Com a morte do marido, em junho de 1956, com 68 anos, abandonou a profissão de moleira e encontrou no barro o modo de se exprimir – o que lhe permitiu encontrar um novo sustento, sobretudo em face na recetividade de quantos apreciavam a sua arte. Começou a frequentar feiras e romarias, principalmente, pela região do Porto. Foi então que despertou a curiosidade de mestres e estudantes da Escola Superior de Belas Artes do Porto. A sua presença nas feiras e a curiosidade da televisão e da imprensa, bem como a atenção de poetas e artistas levou ao conhecimento público desta expressão genuína do artesanato português. Tudo foi muito rápido. Em 1958, Jaime Isidoro desenhou “RR” num papel e disse-lhe que aquelas duas letras significavam o seu nome e que seriam o suficiente para que as suas peças fossem reconhecidas e tivessem um símbolo de autenticidade.

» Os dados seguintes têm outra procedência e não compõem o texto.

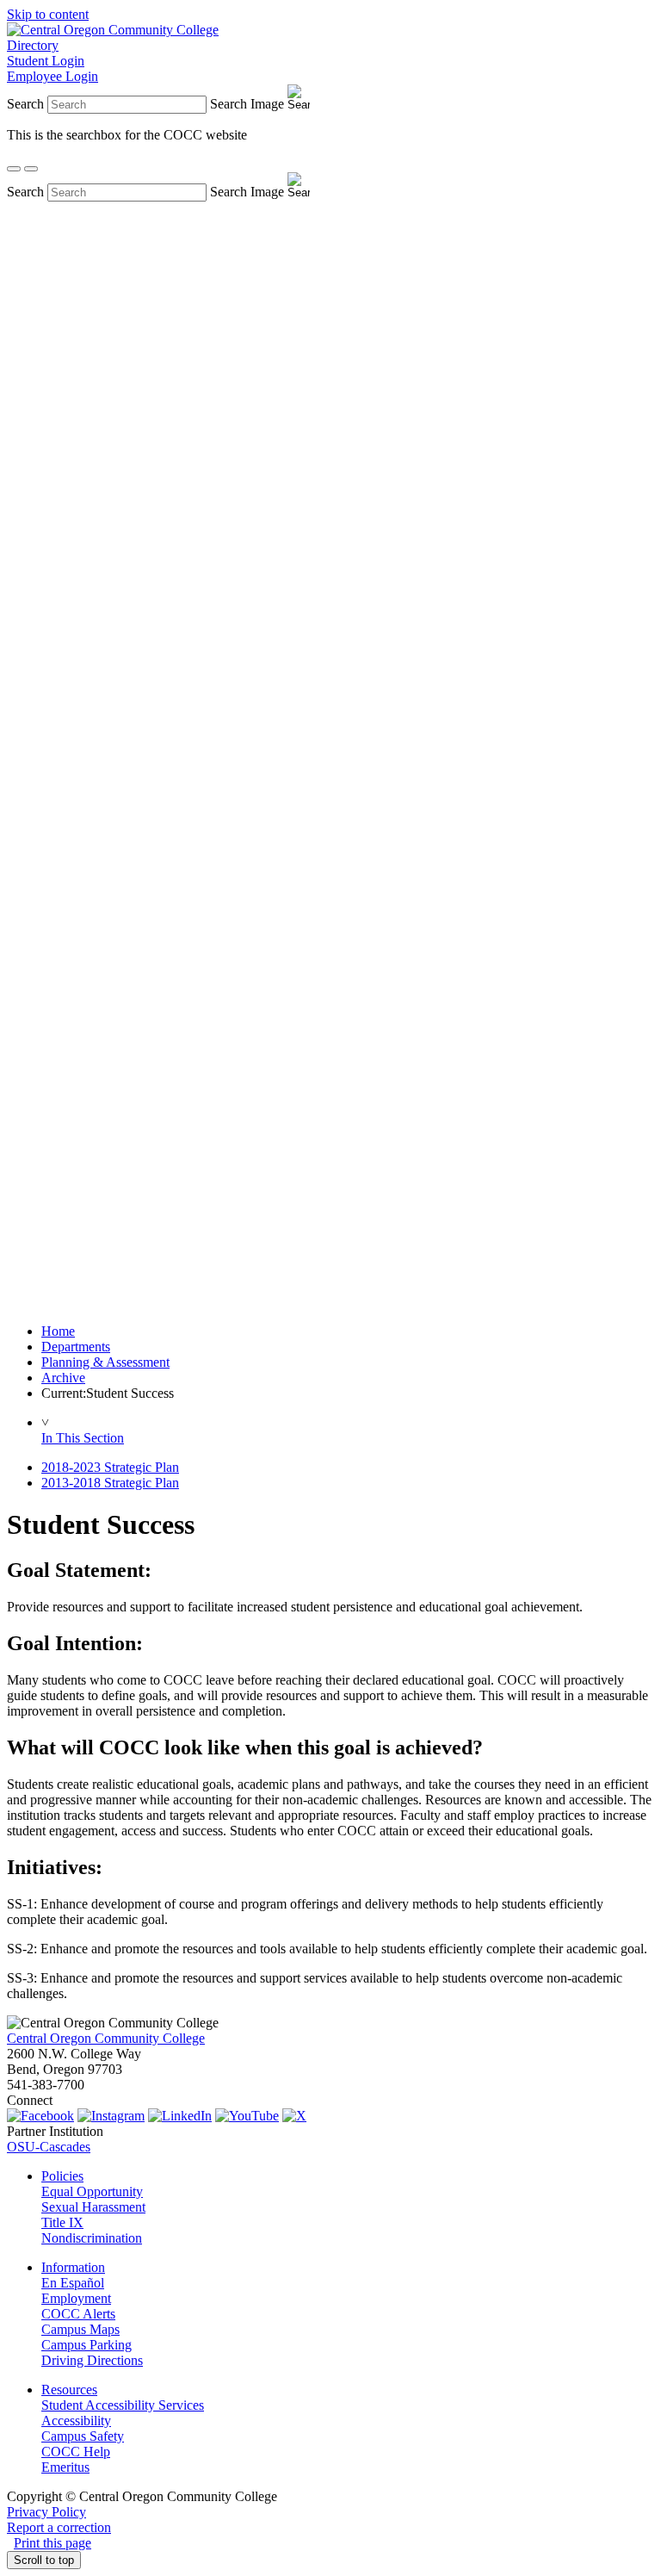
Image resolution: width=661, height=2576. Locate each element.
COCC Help (75, 2451)
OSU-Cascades (48, 2146)
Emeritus (65, 2467)
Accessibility (76, 2420)
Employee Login (52, 76)
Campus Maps (80, 2329)
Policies (62, 2176)
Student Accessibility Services (122, 2405)
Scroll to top (44, 2560)
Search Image (247, 103)
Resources (69, 2389)
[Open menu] (31, 168)
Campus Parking (86, 2344)
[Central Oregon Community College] (113, 29)
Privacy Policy (46, 2512)
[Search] (14, 168)
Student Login (45, 60)
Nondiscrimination (91, 2238)
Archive (63, 1377)
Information (73, 2267)
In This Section (82, 1438)
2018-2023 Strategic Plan (110, 1467)
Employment (76, 2298)
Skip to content (48, 14)
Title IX (62, 2222)
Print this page (52, 2543)
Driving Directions (92, 2360)
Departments (75, 1346)
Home (58, 1331)
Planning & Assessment (105, 1362)
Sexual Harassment (93, 2207)
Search (25, 103)
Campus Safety (82, 2436)
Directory (33, 45)
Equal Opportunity (92, 2191)
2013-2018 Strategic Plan (110, 1482)
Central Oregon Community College (106, 2038)
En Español (72, 2282)
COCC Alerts (78, 2313)
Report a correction (59, 2527)
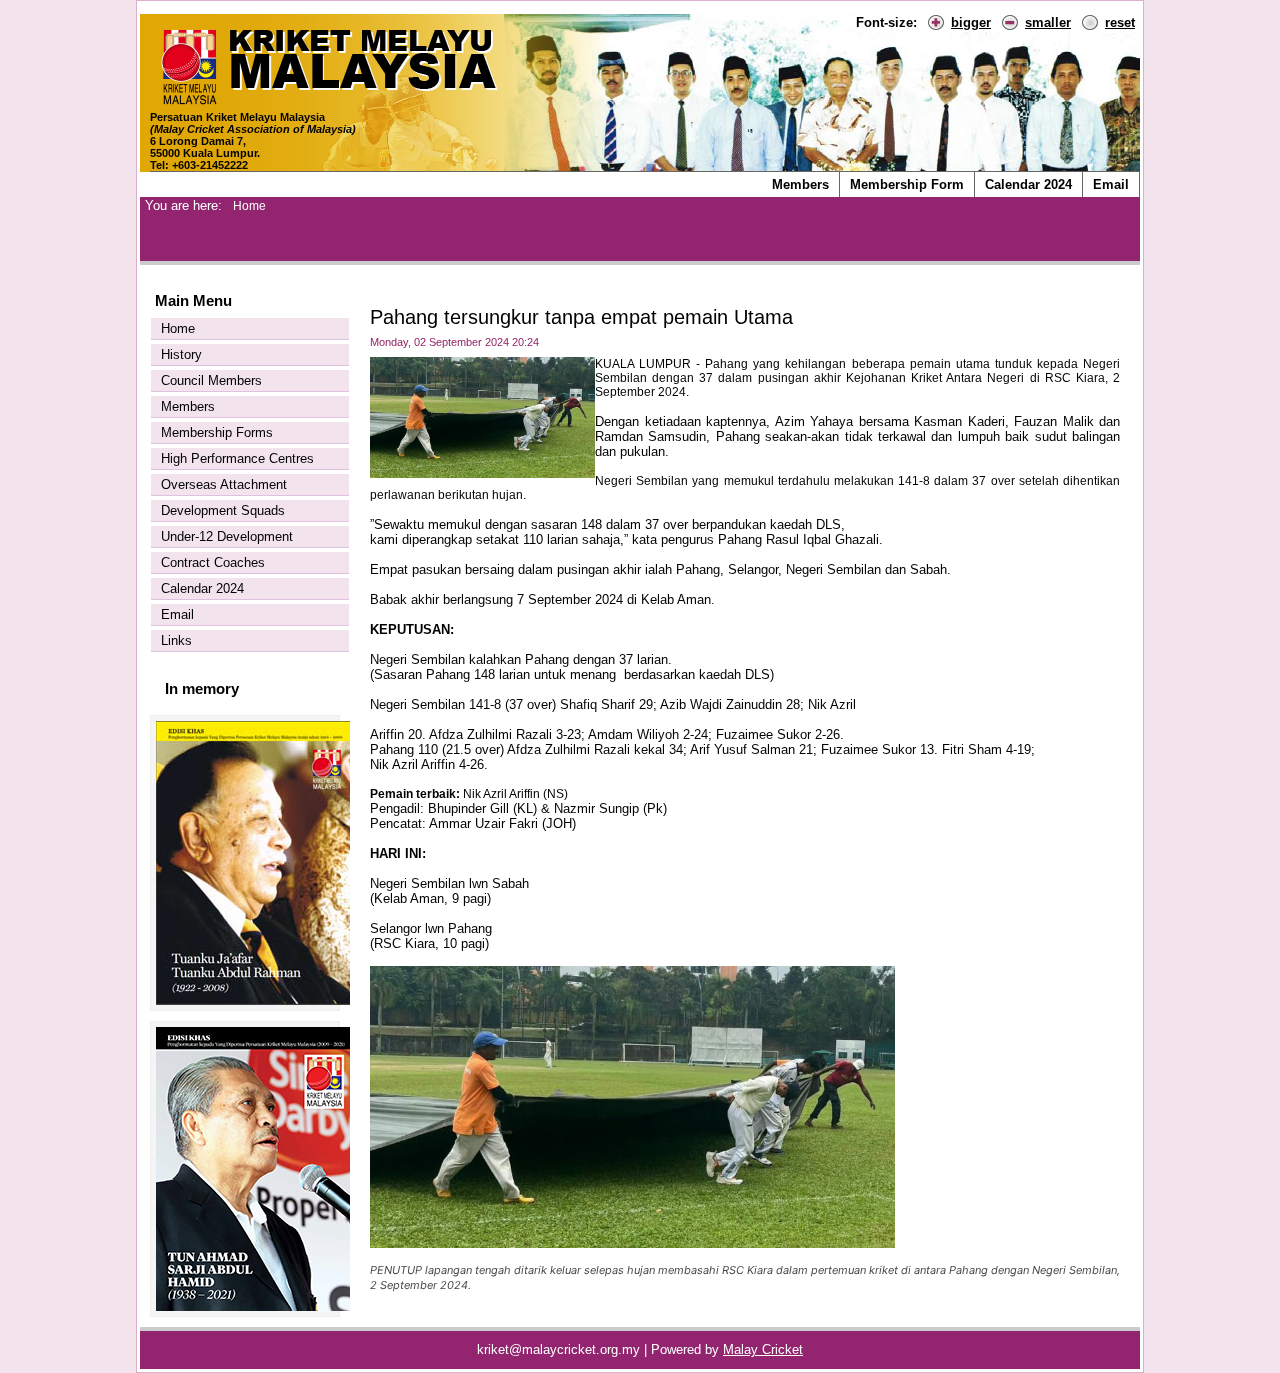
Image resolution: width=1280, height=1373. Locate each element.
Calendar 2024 (1028, 184)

A partir daí, todos os bonecos de Rosa passaram a ter esse monograma, referência decisiva para a afirmação da identidade do seu artesanato.

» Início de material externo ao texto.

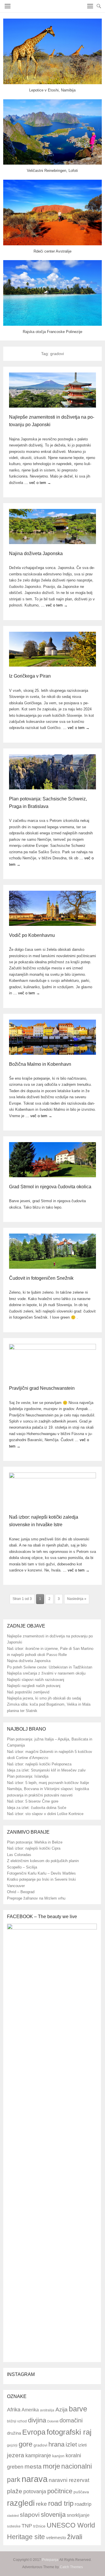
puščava (81, 2491)
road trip (61, 2503)
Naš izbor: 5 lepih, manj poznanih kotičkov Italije (48, 1783)
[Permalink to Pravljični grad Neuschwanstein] (52, 1361)
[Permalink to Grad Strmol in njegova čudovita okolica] (52, 1159)
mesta (33, 2466)
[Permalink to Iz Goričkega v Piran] (52, 649)
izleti (82, 2445)
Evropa (34, 2432)
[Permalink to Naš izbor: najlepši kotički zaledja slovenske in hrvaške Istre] (52, 1490)
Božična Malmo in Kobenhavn (40, 1064)
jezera (15, 2455)
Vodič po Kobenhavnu (32, 935)
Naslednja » (76, 1599)
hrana (56, 2444)
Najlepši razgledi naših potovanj (33, 1686)
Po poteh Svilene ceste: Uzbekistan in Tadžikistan (49, 1667)
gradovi (40, 2445)
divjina (37, 2420)
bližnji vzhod (17, 2421)
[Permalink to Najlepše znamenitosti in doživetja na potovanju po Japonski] (52, 390)
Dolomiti (52, 2421)
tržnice (39, 2526)
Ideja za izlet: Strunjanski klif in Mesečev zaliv (46, 1770)
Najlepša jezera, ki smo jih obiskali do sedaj (44, 1698)
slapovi (30, 2514)
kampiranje (38, 2455)
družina (14, 2433)
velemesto (56, 2537)
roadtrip (83, 2504)
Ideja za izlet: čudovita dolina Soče (36, 1807)
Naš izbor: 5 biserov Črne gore (32, 1801)
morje (51, 2466)
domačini (71, 2420)
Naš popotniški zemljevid (28, 1692)
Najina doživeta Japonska (36, 553)
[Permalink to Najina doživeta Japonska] (52, 526)
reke (41, 2504)
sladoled (13, 2515)
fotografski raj (69, 2432)
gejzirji (12, 2445)
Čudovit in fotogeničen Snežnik (41, 1278)
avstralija (47, 2410)
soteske (13, 2526)
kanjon (58, 2455)
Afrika (13, 2410)
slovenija (53, 2514)
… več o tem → (37, 482)
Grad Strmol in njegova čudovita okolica (50, 1186)
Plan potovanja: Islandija (27, 1776)
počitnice (59, 2491)
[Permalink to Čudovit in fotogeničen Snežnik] (52, 1251)
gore (25, 2444)
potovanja (34, 2491)
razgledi (21, 2503)
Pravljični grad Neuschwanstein (42, 1388)
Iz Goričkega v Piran (30, 676)
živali (74, 2537)
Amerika (30, 2409)
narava (35, 2479)
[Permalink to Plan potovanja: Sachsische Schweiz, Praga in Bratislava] (52, 771)
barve (78, 2409)
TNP (27, 2526)
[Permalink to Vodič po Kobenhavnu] (52, 908)
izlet (71, 2444)
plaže (14, 2491)
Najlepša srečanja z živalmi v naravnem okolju (46, 1673)
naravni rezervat (69, 2480)
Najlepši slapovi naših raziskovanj (35, 1679)
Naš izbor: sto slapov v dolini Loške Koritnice (45, 1814)
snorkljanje (78, 2515)
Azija (61, 2409)
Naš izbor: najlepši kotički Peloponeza (39, 1764)
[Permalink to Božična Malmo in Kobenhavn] (52, 1037)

Rosa ganhou popularidade. Começou por fazer figurado em “chacota” (barro por cozer) pintada de verde, vermelho e azul e sem pintura. Só mais tarde recorreu ao vidrado, principalmente o castanho melado, revelando uma grande criatividade, inspirada em cenas do quotidiano popular, como a matança do porco, mulheres nos carros de bois, pombas, músicos, assim como, peças influenciadas pelo mundo místico das procissões, santos e anjos. Para além destas, produziu uma vasta obra ligada ao universo infantil e ao que designava como “mundo dos monstros” – lobisomens, feiticeiras, diabos, bichos informes, que marcaram um imaginário enigmático e original, ligado às origens míticas tradicionais, do fundo céltico. Esta vertente da sua obra, fantasmagórica e inimaginável, distinguiu-a de tantos outros barristas desta região, dando-lhe um reconhecimento público que, ainda hoje é notório. Com inúmeras exposições por todo o país e além-fronteiras, Rosa era procurada na sua própria casa, onde a maior parte das suas peças eram muito disputadas. A fama não lhe mudou a vida. Continuou ela própria, pobre, humilde, simpática, com gestos genuínos e simbólicos. Faleceu a 24 de setembro de 1977, aos 89 anos, mas a sua obra continua a ser uma referência, prosseguida pela sua família.